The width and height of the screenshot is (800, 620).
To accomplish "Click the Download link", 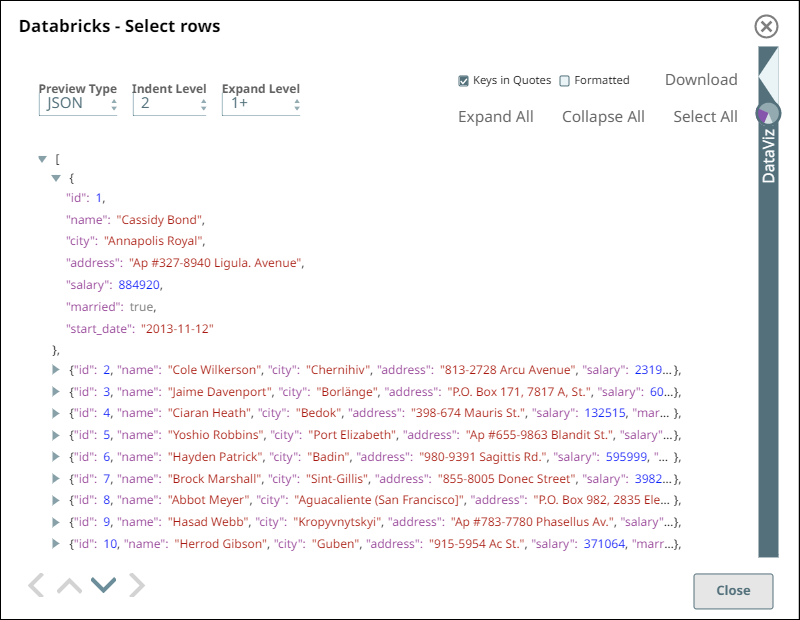I will point(701,80).
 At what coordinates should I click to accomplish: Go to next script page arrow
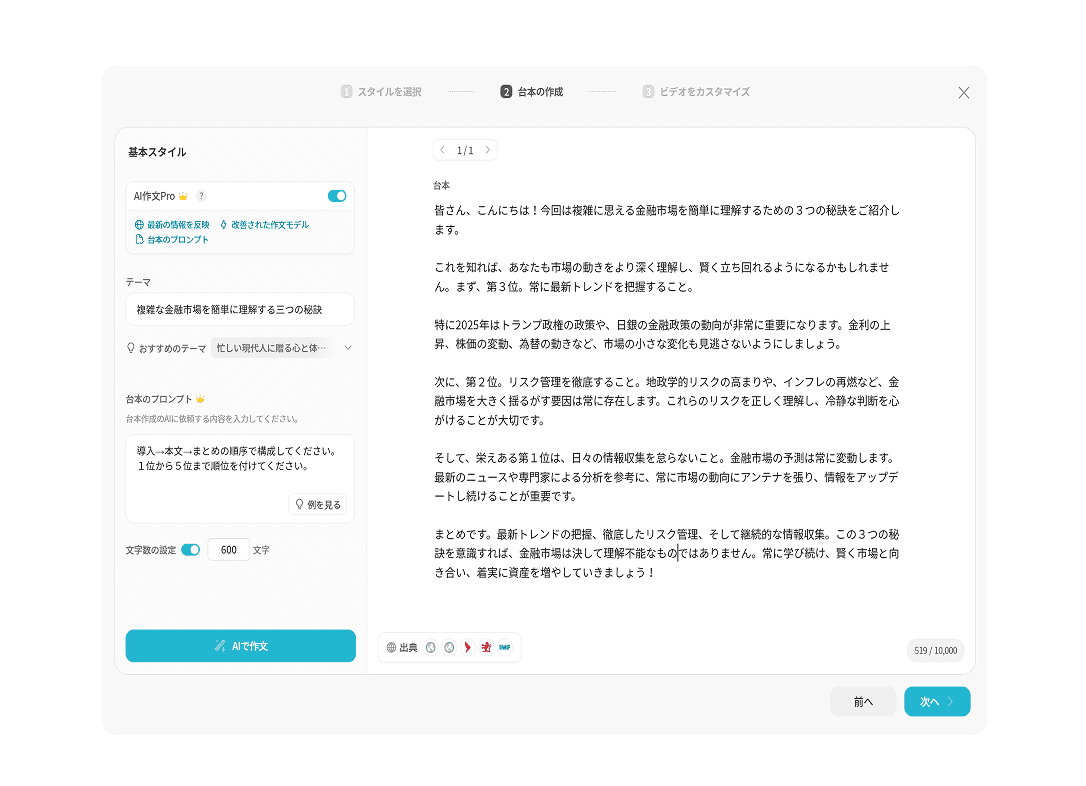(488, 150)
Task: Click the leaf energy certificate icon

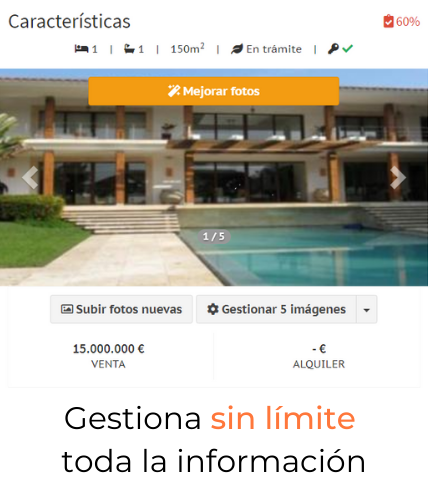Action: coord(237,49)
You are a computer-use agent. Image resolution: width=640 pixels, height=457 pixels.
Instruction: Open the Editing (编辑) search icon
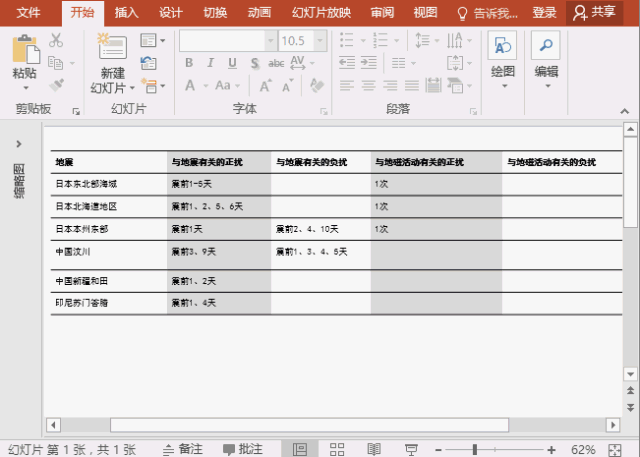[x=546, y=47]
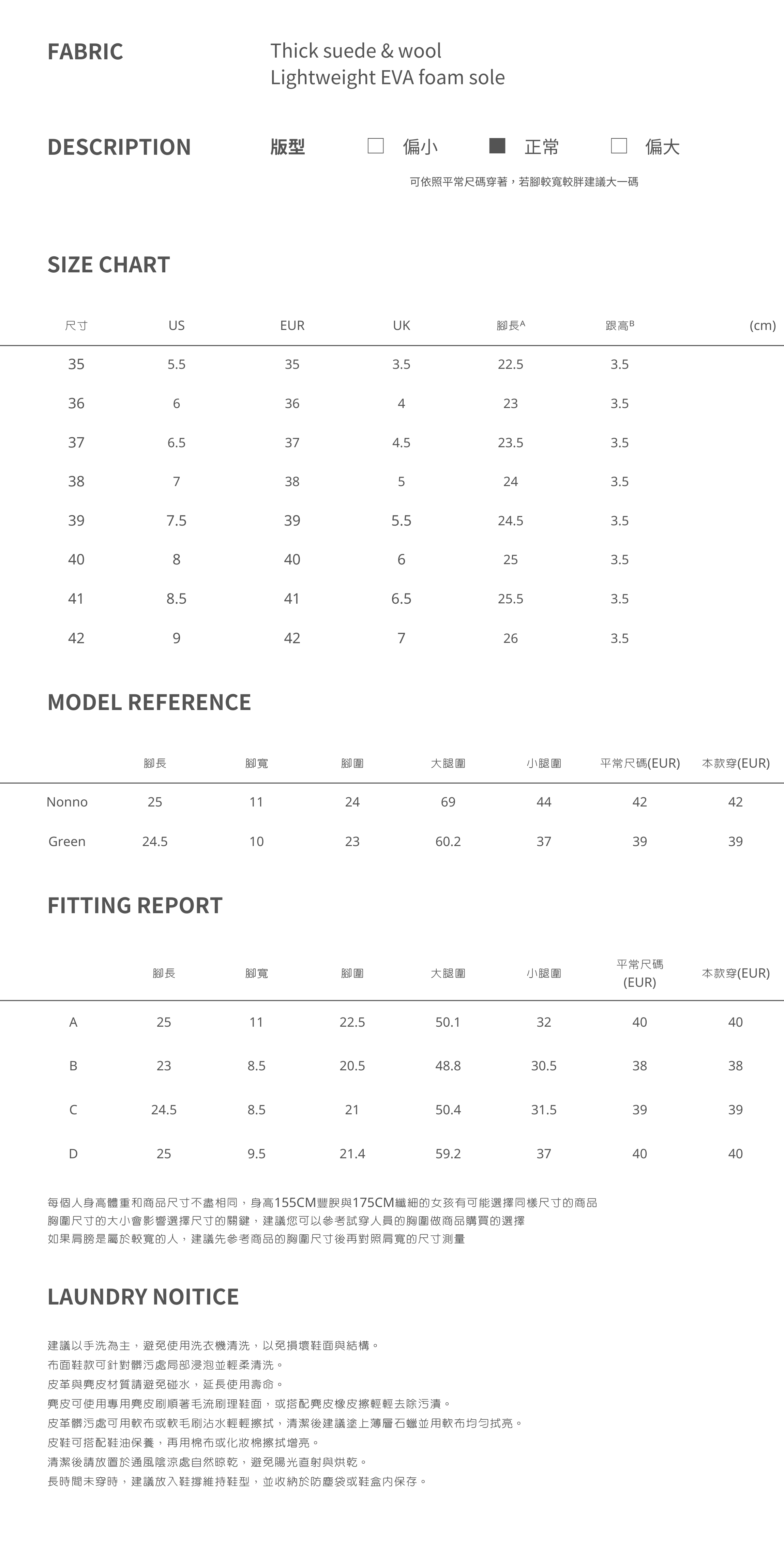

— REQUIRED ACTION —
Starting with the line that has "At what coordinates" and ending with the last line of the records, retype every line exactly and only those lines. Do not include the pictures.

— SOLUTION TO THE EXERCISE —
 At what coordinates should I click to accomplish: Go to next script page arrow
(488, 150)
Task: Click the leaf energy certificate icon

Action: coord(237,49)
You are a computer-use agent. Image resolution: width=640 pixels, height=457 pixels.
Instruction: Open the Editing (编辑) search icon
[x=546, y=47]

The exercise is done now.